Kaisar Alam, Ph.D.
© 2021 Prep Excellence. All rights reserved.
Today, January 19, 2021, the College Board made a major announcement that it is discontinuing the SAT subject tests and the SAT essay.
The cancellation of SAT subject tests in the U.S. is effective immediately. Students currently registered for a future subject test will have their registration fees refunded. Outside the U.S., College Board will offer two more administration of subject tests (May and June 2021) .
The optional SAT Essay will be discontinued after the June 2021 administration. Thereafter, it will continue to be available in the states where it is required as a part of SAT School Day administrations.
While the pandemic might have expedited their demise, the subject tests and the optional essay were losing ground for some time.
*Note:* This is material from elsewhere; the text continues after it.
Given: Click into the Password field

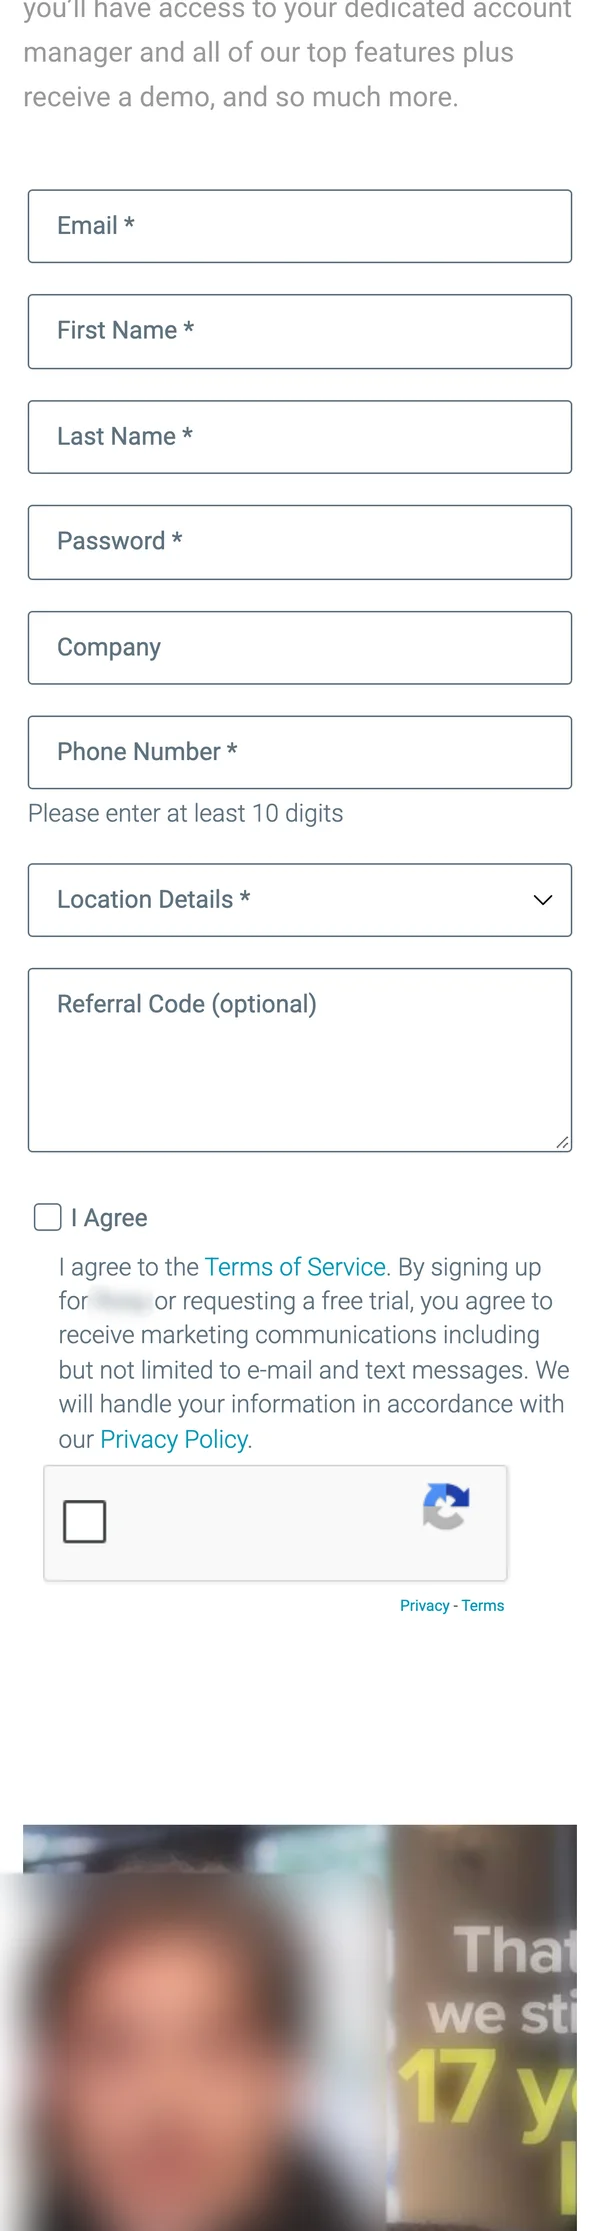Looking at the screenshot, I should coord(300,542).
In fact, the College Board announcement mentioned that the pandemic was a catalyst for these changes, “The pandemic accelerated a process already underway at the College Board to reduce and simplify demands on students.”
While the decision to discontinue the subject SATs does not affect the SAT immediately, the organization will reportedly focus its efforts on the AP exams and developing a more flexible, streamlined, and digital SAT, which would be administered at testing centers by live proctors.
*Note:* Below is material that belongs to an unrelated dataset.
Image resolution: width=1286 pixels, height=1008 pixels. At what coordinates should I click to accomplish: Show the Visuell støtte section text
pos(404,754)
No additional details are available on the upcoming changes to the main SAT. College Board attempted to develop an “at-home” digital SAT last year after the pandemic played havoc with test administration. David Coleman, CEO of the College Board, said it would provide more information in April, but provided no time frame for the digital SAT.
According to the College Board, there have been 2.2 million registrations for the weekend SAT in 2020. However, only about 900,000 tests were administered because of exam center closures due to coronavirus.
The College Board’s statement said, “The pandemic has highlighted the importance of being innovative and adaptive to what lies ahead. We are committed to making the SAT a more flexible tool, and we are making substantial investments to do so.”
SAT Subject Tests
SAT subject tests were multiple-choice tests and were offered in 20 subjects like biology, chemistry, literature, mathematics, physics, US history, world history, and a few foreign languages. Each test lasted an hour and were scored out of 800.
While subject tests were not required by all universities in recent years, many students still submitted them to bolster their college applications. Ivy League and other top schools including Georgetown, Harvard, and Princeton required scores from the subject tests in addition to the SAT or ACT. Approximately 220,000 students from the high school Class of 2017 took one or more subject tests.
The importance of the subject tests, however, has gone down in recent years and few colleges still required the SAT subject tests. Furthermore, subject tests have a lot of overlaps the Advanced Placement (AP) exams, also offered by the College Board. AP exams have become widespread in recent years. Taking the AP subjects can help demonstrate the mastery of a subject and scoring high in the AP exams can provide college credits, which can help a student graduate faster and save money in college. According to the College Board, the widespread access means that SAT subject tests are “no longer necessary for students to show what they know.” Over 1.2 million students in the high school Class of 2019 took one or more AP tests.
The College Board CEO David Coleman said that the aim was to eliminate redundant exams and not to increase the number of students taking AP courses and tests. Coleman said, “anything that can reduce unnecessary anxiety and get out of the way is of huge value to us.”
There might be some unintended repercussions. For example, SAT subject tests allowed many students an opportunity to demonstrate mastery of a second language such as Spanish. These students will have to find other ways to accomplish the same.
The SAT consists of reading, writing, and math and takes three hours excluding breaks. The optional essay was 50 minutes long and was scored separately.
The essay prompt was introduced in 2005. The current version of the SAT began along with a new essay in 2016. (The ACT also includes an optional essay.) For the SAT essay, the student has to read a passage and explain how the author made an argument to persuade an audience.
Since late 2019, I have advised against taking the SAT Essay (unless a student is applying to school requiring or at least recommending it, such as West Point and Howard). Many colleges have decided that the SAT essay scores were not useful for admissions decision. SAT essay was dropped as a requirement by Harvard and many other selective colleges in 2018. According to Jeremiah Quinlan, Yale University dean of undergraduate admissions and financial aid, Yale recently stopped considering SAT subject test scores and the SAT essay score never really became a part of Yale’s review process. He also expressed support for a more flexible, accessible, and digitally available SAT.
Because the SAT Essay was graded manually and the graders had minutes to grade each Essay, objective grading might have been an issue. A 2005 New York Times article reported that Dr. Les Perelman of M.I.T. found that the old version of the essay rewarded long essays and the students were not penalized for factual errors. Dr. Perelman said about SAT Essay, “I would advise writing as long as possible and include lots of facts, even if they’re made up.” I am not aware of any such study for the 2016 version of the test; however, if one of my students was insistent on taking the SAT essay, I would advise him/her to write longer SAT essays to have a chance for a good score. Thankfully, the students will no longer have to worry about the SAT essay going forward.